The MiG-23 Changes Everything
Then came the motherlode.
In 1977, the CIA—through its station chief in Cairo, James Fees—secured one of the Cold War’s most significant aviation coups: a flyable MiG-23MS “Flogger” from the Egyptian Air Force.
To the outside world, Egypt was still aligned with the Soviets. But in reality, the relationship had soured, and America saw an opening. Fees worked for three years to build the trust required to get a MiG-23 out of Egypt and into American hands.
On his 46th birthday, a U.S. Air Force C-5 Galaxy landed at a remote Egyptian air base, loaded the disassembled Flogger in darkness, and flew it nonstop to Groom Lake. There, under HAVE PAD, the Red Hats rebuilt, tested, and ultimately flew the jet in tactical trials.

What they discovered stunned them.
“Our intelligence estimates were totally wrong,” said Bob Drabant, an analyst brought into the program to translate raw data into usable EM (Energy Maneuverability) diagrams. “We thought the MiG-23 couldn’t accelerate. Turns out, it could outrun an F-15 in the right scenario. But it turned like a brick.”
These revelations forced a rewrite of U.S. air combat doctrine. Previously, American pilots had been taught to avoid turning fights with the MiG-23 and instead try to outpace it. Now, the opposite was true.
Into the Shadows
HAVE PAD proved to be the tipping point. Over the next few years, at least 17 more MiG-23s arrived from Egypt, along with MiG-23BN strike variants and even a handful of Sukhoi Su-7 and Su-20 fighter-bombers. Each was analyzed, tested, and in many cases flown operationally by U.S. pilots.
But even as the technical data flowed, the program’s operational arm remained covert. The Aggressors continued flying F-5Es, but those in the know had access to much more. Red Hats and select TAC pilots flew real MiGs in engagements against F-15s, F-16s, and Navy F-14s—providing insights no simulator could replicate.

The lessons learned went beyond airframe performance. The MiGs’ cockpit ergonomics, visibility limitations, and engine response times were all studied and fed into training syllabi. The Aggressors improved their simulation of Soviet tactics. Red Flag scenarios evolved. The training got sharper, deadlier.
Still, very few pilots outside the program knew what was happening. When they did, it came as a shock.

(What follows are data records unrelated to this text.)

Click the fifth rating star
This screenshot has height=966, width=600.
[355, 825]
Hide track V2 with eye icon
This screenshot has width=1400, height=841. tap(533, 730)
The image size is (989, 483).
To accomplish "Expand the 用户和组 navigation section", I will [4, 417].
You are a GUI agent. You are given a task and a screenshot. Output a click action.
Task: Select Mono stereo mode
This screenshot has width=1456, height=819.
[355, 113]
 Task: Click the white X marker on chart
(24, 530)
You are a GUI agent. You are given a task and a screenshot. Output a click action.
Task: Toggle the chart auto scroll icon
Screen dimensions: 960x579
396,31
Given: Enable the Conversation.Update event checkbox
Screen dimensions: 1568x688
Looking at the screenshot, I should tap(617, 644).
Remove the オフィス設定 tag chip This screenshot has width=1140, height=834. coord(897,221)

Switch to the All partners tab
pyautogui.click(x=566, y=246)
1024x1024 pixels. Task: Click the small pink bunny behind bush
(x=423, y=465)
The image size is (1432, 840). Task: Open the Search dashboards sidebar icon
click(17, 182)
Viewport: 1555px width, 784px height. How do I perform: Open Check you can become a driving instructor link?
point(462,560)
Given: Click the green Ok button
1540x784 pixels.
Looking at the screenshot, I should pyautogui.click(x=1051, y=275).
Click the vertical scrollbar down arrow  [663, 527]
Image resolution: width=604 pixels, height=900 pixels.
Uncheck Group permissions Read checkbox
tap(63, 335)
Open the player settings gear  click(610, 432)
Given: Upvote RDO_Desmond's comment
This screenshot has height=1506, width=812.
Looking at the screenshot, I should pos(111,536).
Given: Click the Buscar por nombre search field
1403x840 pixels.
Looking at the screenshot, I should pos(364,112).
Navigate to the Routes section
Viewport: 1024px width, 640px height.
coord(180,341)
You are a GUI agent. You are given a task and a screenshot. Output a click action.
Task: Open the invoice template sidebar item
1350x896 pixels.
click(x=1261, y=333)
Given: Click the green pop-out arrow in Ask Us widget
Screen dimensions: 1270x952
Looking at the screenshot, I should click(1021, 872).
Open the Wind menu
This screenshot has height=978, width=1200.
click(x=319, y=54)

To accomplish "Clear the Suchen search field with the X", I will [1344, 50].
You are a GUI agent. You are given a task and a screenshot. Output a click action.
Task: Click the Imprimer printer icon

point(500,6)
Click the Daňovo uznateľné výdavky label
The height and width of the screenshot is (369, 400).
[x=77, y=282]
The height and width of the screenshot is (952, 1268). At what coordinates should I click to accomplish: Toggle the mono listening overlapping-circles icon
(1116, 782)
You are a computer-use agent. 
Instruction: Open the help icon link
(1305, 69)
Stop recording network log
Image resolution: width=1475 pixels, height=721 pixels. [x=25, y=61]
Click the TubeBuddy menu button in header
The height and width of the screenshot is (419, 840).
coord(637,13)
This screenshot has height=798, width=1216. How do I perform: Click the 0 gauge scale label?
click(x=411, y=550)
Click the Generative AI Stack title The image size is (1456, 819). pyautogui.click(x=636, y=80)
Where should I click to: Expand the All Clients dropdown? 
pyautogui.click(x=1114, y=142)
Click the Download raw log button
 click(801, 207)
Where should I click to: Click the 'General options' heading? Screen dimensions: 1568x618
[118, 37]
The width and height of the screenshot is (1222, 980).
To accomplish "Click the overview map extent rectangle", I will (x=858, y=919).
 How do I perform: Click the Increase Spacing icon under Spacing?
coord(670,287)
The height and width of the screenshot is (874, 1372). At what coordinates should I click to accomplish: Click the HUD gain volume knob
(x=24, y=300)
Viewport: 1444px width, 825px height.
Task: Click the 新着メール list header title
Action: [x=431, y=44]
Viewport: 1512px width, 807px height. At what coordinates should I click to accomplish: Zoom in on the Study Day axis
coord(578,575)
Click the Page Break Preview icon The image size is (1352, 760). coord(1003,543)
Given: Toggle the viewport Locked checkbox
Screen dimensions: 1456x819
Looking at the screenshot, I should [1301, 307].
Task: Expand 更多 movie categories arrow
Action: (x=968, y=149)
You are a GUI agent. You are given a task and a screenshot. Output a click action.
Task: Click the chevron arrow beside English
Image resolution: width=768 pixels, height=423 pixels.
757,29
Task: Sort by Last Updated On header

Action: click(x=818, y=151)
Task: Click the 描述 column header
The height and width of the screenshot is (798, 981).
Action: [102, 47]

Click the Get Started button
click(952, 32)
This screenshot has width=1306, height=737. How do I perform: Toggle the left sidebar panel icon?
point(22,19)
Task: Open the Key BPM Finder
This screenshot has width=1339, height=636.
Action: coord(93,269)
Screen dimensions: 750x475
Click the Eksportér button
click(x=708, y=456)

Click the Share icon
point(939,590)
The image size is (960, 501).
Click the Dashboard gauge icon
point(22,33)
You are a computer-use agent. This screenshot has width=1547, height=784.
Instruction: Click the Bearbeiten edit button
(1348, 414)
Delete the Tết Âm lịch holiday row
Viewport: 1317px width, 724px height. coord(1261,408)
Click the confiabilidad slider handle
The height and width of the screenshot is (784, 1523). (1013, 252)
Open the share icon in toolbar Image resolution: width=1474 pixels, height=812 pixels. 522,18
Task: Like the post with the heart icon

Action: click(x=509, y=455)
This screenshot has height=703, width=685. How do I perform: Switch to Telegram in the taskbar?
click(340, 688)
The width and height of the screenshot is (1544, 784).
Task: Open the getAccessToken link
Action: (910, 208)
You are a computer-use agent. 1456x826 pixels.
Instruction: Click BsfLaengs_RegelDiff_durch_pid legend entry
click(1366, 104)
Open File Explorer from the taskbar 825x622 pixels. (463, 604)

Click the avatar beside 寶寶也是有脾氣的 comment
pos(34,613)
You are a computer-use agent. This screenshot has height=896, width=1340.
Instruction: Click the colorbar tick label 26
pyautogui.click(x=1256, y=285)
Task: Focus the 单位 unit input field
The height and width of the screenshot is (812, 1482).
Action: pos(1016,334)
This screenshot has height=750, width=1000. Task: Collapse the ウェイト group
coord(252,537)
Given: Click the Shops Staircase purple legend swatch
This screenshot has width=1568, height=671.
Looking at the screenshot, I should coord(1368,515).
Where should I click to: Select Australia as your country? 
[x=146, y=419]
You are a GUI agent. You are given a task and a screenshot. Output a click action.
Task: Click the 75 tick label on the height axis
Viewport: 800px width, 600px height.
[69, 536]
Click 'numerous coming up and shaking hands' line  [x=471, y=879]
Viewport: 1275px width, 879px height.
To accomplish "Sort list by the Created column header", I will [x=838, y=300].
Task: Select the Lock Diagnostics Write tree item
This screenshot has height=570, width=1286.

“You get on an airplane, fly somewhere, get off, and walk into a hangar,” recalled one pilot. “You say, ‘Holy shit!’ and they laugh and tell you if you talk, they’ll kill you. Then you fly back.”
A Legacy in Red
By the late 1970s, the idea of a dedicated MiG squadron began to take shape. The seeds planted by O’Neill, Peck, and others during HAVE IDEA would grow into the 4477th Test and Evaluation Flight—better known as the Red Eagles—a unit that operated an entire squadron of Soviet jets for dissimilar air combat training (DACT).
But the groundwork had been laid years earlier in the shadows of Groom Lake, with a handful of Aggressors and Weapons School instructors flying black jets under fake tail numbers, using false identities, and logging hours that could never be recorded.
Their work changed everything. Tactics manuals were rewritten. Threat assessments were corrected. And for the first time in the Cold War, American pilots entered combat with a truly accurate understanding of what they were up against.
To this day, few know the names of the men who flew those first MiGs for TAC. Fewer still know how close we came to misunderstanding the enemy—and how a group of quietly audacious pilots and spies made sure that didn’t happen.